While "Dareh Meyod" is about leaving loved ones behind for the road, it hasn't influenced the band's philosophy on touring. After the Sprite Liquid Mix Tour, O.A.R. will play "Austin City Limits" and the HFSestival radio show at RFK Stadium in Washington, D.C., before headlining an ambitious fall outing with Spearhead and the Virginia Coalition.

"Then a winter tour, then a spring tour," Roberge said. "That's what we do."

While diehard fans will likely be taping all of the shows, O.A.R. — Of a Revolution — will record one or two themselves.

"In our contract we made room so that we will do one live record for every studio record, whether it's a live DVD or CD. It will be one or the other," Roberge said. "And we'll definitely follow through on that because that's really what we want people to hear is our live stuff. And we try to practice and change things and get better, and when we do get better we'll do another studio record."

Other plans for O.A.R. include expanding their own Everfine Records. The label's next act "is definitely going to be someone you've never heard of," Roberge vowed. "We never had anybody that took us under their wing and totally helped us out, so what we do is try to take the bands we love and open them up to these crowds, because they're so good."
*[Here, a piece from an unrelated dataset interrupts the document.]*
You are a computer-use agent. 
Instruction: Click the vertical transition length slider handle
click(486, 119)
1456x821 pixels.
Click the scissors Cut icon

Once O.A.R. choose a prospect for Everfine, they'll look to their fans for final approval, just like they do with other major decisions.

"When we signed our record deal, we wrote a huge letter to our fans on our message board and said, 'This is why we are doing it. Do you have any questions or comments? Please write back and we'll answer every question,' " Roberge said. "And we did, and they felt a part of it. Then we said, 'We're making a video. Do you have any ideas?' And they responded.

"Someone once told me, just as quickly as these kids came on to you, they'll turn their backs on you if there's something else they like," he continued. "But if you make them a part of it, they're not going to turn their backs on themselves."